Emperor Veramus has made Agtakkeri's death a priority. The current bounty, accumulated over decades of increases, would purchase a county. Gorathi noble families have sent private expeditions. The Imperial Navy has attempted coordinated strikes. Adventurers from across Alaria have tried their luck.

No one has collected.

Agtakkeri is ancient, cunning, and fights in an environment it knows perfectly. The dragon uses the island chains for cover, attacks from underwater, and retreats into cave systems that flood at high tide. It has killed three dragonslayers, sixteen naval captains, and an uncounted number of would-be heroes.

More frustrating for Gorath: Agtakkeri is patient. It doesn't attack every ship, just enough to make the northern route unusable. Captains never know if this voyage will be the one. The psychological toll breaks crews faster than direct attacks ever could.

Shinori Island

Agtakkeri's lair occupies the eastern face of Shinori Island, a network of sea caves accessible only at low tide or by swimming through flooded tunnels. The island itself is uninhabited—even the desperate avoid it. Pukot Island to the north and the Liki Forest island to the south give Shinori wide berth.

The shores are scattered with wreckage: rotting ship timbers, corroded metal fittings, and bones. Many bones. Some are arranged deliberately, a dragon's idea of decoration or warning.

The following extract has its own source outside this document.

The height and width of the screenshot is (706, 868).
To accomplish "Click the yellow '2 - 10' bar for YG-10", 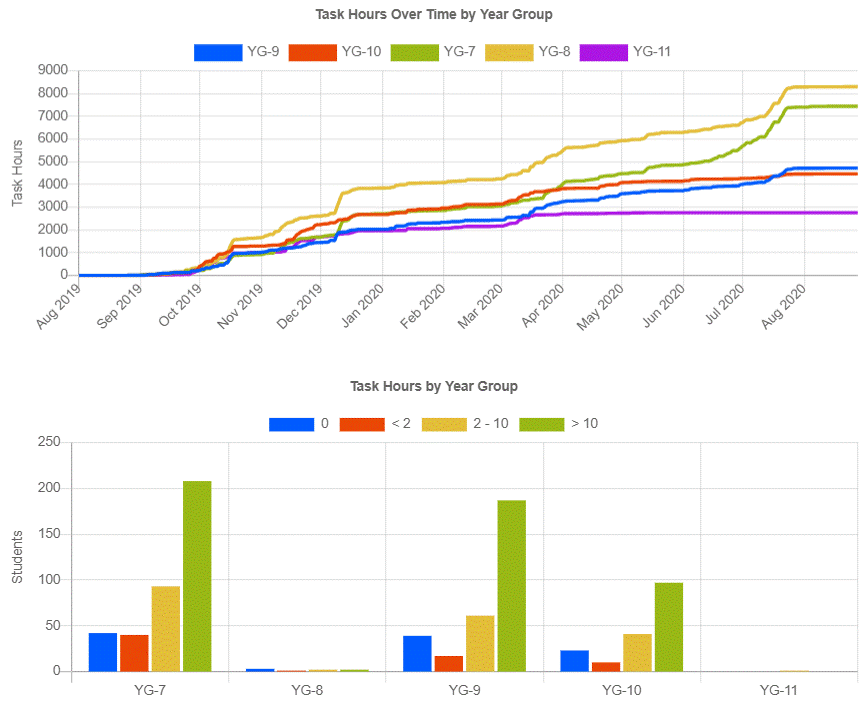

Occasionally, escaped slaves wash up on Shinori after surviving an attack. They must survive on the island until they can build a raft to Pukot. Agtakkeri ignores them entirely. They are not Gorathi. They are not interesting.

Appearance

Agtakkeri's scales are the dark green of jungle canopy at twilight—almost black in shadow, revealing their true color only in direct light. The dragon is large even by ancient standards, its wingspan sufficient to shadow a merchant vessel. The left eye is a ruin, scarred white from the Veryx dragonslayer's blade two centuries ago.

The dragon moves through water as easily as air, capable of holding its breath for hours and striking from beneath the waves. Salt crusts the scales permanently; Agtakkeri smells of brine and something else, something chemical and choking, the residue of its poison breath.

Hooks

  • The Bounty Hunt: Gorath offers enough gold to change a party's life forever. The moral weight might change them too.

  • Protect the Monster: Tamadrezan resistance asks the party to stop a major Gorathi dragonslaying expedition. Success means keeping a torturer alive. Failure means sealing the escape routes.

  • The Survivor's Revenge: A Drasnian dwarf who watched fellow slaves drown in an Agtakkeri attack wants the dragon dead, for the innocents it murdered rather than for Gorath. They don't care about the political consequences.

  • What the Dragon Knows: Agtakkeri has observed Gorathi naval operations for two centuries. It knows shipping schedules, patrol routes, and the locations of hidden supply caches. This information could be invaluable to the right buyer, but the dragon only negotiates with those who bring it a Gorathi captain, alive.

  • The Veryx Heir: One of the dragonslayer's descendants has had enough of looking over their shoulder. They want to finish what their ancestor started, or broker a peace, if such a thing is possible with a dragon keeping a six-century grudge.